Bruce Polin is president of a six-month-old, Brooklyn-based operation called Descarga, which provides a mail-order catalogue "featuring the world's finest Latin music." In June he will begin bolstering the catalogue with a newsletter. "We've been getting such beautiful response" to the newsletter idea, he says. "It's about time. Things are just starting to happen for this music. The people I'm reaching with the mail-order catalogue seem to be starved for written information about the music and how it relates to their culture. They're yearning for more and more literature. I think there's a real vacuum. There are a couple of little magazines, but they're always behind the times by a few months. In America, Latin music has never really gotten the same media support as other genres. There is no machine working to support folkloric music. Yeah, you have your crossover stuff, your Gloria Estefans, but they're a part of the Anglo machine. For Spanish-speaking true listeners to salsa, they've never been hooked into the machine. Such loyal listeners feel neglected."

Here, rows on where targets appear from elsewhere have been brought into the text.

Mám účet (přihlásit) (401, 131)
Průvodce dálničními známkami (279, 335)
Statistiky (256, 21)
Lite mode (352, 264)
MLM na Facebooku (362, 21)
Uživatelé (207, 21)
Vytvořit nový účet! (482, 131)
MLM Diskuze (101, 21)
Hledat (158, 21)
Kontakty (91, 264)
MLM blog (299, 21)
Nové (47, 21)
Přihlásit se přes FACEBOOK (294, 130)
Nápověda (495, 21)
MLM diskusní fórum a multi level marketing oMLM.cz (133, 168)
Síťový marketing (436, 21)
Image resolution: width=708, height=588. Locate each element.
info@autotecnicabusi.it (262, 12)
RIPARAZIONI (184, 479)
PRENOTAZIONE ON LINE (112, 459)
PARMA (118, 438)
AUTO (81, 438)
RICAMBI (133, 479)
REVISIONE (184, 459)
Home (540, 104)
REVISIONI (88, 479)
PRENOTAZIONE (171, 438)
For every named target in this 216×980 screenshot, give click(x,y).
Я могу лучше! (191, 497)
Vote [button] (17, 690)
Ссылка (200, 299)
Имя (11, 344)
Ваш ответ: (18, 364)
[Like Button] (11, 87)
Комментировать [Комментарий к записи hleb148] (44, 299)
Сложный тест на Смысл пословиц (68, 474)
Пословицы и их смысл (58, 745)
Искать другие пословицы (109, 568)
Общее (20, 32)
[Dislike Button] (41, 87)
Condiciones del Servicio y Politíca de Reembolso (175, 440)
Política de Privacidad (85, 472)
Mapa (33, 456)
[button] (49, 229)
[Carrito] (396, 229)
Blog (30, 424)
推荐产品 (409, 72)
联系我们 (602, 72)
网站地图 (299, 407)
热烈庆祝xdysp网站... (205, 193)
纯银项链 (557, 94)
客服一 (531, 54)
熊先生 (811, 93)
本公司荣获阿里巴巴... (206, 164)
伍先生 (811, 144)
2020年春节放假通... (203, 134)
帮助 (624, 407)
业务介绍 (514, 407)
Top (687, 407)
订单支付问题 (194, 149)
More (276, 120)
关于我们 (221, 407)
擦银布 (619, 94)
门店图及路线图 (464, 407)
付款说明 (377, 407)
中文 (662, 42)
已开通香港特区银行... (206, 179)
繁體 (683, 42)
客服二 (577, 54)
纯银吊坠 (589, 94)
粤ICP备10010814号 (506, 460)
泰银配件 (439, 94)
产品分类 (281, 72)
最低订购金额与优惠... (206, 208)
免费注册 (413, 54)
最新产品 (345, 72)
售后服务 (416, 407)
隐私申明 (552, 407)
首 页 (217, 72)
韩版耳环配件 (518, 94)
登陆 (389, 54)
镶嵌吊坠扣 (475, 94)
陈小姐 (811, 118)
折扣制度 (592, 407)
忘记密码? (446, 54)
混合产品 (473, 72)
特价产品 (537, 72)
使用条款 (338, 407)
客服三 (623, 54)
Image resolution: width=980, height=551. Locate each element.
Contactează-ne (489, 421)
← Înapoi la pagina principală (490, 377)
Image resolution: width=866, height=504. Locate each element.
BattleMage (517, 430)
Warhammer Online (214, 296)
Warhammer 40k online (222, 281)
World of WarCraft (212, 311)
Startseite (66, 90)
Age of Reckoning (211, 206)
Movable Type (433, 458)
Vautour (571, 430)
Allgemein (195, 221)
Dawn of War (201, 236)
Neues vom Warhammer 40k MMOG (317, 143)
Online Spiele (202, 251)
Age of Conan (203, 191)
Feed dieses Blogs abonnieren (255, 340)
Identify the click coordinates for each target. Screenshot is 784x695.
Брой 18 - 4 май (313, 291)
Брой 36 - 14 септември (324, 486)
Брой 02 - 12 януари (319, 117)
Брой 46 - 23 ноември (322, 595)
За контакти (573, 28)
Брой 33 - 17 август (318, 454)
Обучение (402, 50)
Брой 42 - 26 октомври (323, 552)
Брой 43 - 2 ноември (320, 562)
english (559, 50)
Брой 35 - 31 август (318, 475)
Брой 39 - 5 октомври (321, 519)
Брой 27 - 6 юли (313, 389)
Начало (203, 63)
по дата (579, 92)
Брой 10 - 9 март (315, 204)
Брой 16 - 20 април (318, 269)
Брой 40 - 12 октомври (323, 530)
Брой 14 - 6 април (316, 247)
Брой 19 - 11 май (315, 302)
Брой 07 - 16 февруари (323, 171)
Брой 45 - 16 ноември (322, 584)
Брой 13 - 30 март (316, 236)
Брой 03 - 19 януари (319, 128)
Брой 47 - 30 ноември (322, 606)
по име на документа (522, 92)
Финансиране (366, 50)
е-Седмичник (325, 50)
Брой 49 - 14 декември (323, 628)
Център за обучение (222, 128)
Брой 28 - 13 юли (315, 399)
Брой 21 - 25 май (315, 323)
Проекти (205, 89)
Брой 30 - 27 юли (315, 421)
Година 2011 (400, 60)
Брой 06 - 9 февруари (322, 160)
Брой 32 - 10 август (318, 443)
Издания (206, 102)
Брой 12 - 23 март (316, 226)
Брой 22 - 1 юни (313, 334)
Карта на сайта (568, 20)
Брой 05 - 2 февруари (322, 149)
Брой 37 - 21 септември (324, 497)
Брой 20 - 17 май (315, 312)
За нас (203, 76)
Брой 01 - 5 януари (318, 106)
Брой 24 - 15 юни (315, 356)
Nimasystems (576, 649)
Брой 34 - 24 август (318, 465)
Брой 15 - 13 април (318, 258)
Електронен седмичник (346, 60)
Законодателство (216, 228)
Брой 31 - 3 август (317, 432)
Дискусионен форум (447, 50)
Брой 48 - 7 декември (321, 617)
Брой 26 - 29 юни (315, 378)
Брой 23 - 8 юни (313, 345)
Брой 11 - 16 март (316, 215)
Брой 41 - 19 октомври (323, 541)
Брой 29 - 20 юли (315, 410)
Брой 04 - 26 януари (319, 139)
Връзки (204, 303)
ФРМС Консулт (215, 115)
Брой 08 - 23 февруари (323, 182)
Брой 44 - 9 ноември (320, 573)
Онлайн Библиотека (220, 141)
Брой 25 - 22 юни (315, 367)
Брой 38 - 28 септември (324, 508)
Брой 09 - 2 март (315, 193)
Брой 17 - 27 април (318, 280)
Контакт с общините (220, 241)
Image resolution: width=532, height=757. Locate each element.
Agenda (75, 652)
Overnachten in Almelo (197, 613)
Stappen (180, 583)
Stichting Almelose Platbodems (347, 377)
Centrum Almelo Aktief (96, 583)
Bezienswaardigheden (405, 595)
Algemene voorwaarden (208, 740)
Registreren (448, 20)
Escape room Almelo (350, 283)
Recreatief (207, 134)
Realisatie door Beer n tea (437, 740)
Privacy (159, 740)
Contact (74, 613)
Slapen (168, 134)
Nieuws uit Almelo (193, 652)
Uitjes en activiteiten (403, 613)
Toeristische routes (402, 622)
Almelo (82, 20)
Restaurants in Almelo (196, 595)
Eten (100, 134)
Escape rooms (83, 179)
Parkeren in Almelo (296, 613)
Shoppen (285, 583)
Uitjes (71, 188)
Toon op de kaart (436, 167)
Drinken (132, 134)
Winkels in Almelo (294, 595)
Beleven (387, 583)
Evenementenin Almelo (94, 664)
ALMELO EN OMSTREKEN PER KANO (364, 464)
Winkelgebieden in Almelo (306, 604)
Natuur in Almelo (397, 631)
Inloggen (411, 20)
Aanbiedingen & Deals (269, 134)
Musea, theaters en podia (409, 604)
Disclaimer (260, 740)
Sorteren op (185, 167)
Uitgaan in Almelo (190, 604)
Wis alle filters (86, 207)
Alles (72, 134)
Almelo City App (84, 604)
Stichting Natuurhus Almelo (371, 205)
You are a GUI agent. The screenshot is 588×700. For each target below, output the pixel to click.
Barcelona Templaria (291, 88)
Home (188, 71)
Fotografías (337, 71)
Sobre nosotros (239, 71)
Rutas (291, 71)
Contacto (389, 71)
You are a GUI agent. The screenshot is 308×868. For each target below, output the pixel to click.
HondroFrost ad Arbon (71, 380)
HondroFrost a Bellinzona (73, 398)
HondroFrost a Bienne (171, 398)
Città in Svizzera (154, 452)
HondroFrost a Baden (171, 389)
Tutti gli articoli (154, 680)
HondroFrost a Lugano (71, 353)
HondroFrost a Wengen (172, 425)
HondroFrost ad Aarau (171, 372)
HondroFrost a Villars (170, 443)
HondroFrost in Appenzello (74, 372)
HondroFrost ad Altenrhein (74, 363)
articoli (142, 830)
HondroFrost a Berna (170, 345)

Polin's goal is self-containment with as broad a base as possible: subscribers will not only receive the Descarga newsletter, they will write it. "We'd like to have contributions from the people who read the catalogue and subscribe to the newsletter," Polin explains. "Stories about the musicians, the industry, or the genre of African-Cuban music in general. It'll be for and by the subscribers. What happens on the financial end remains to be seen. It's a new entity. But it is a way to reach consumers."

Whether national or local, the purveyors of newsletter wisdom and hoots could probably trace their inspiration to the "do-it-yourself" attitude that invaded the rock ethos a decade ago, when bands such as R.E.M. espoused a theory that essentially said, "If you want to be in a band, start a band. If you're not a musician but have something to say, start a fanzine."

Add that to the nature of life in the Age of Communication, and a boom in self-publishing is easily explained. Most of the modern glut of communication is of the electronic sort, which means it's ephemeral. A newsletter provides a solution to neglect and oversight, adds diversity of opinion, or, in some cases, a few good laughs from the stack of mail. It also provides something substantive that MTV, radio, and the nightly news can't offer. You can hold a newsletter in your hands, feel it, touch it, hold on to it. There's a sense of permanency, a weight of importance. It's not surprising or ironic that musicians - artists - gravitate toward the printed word.

Sanbo Witzbitter, editor of The Goods News, hit on something essential in a front-page column from June 1991: "The choice is up to you, do what you do. I've come to the realization that coming to realizations is a habit of mine. Love and forgive each other, and feel free to write.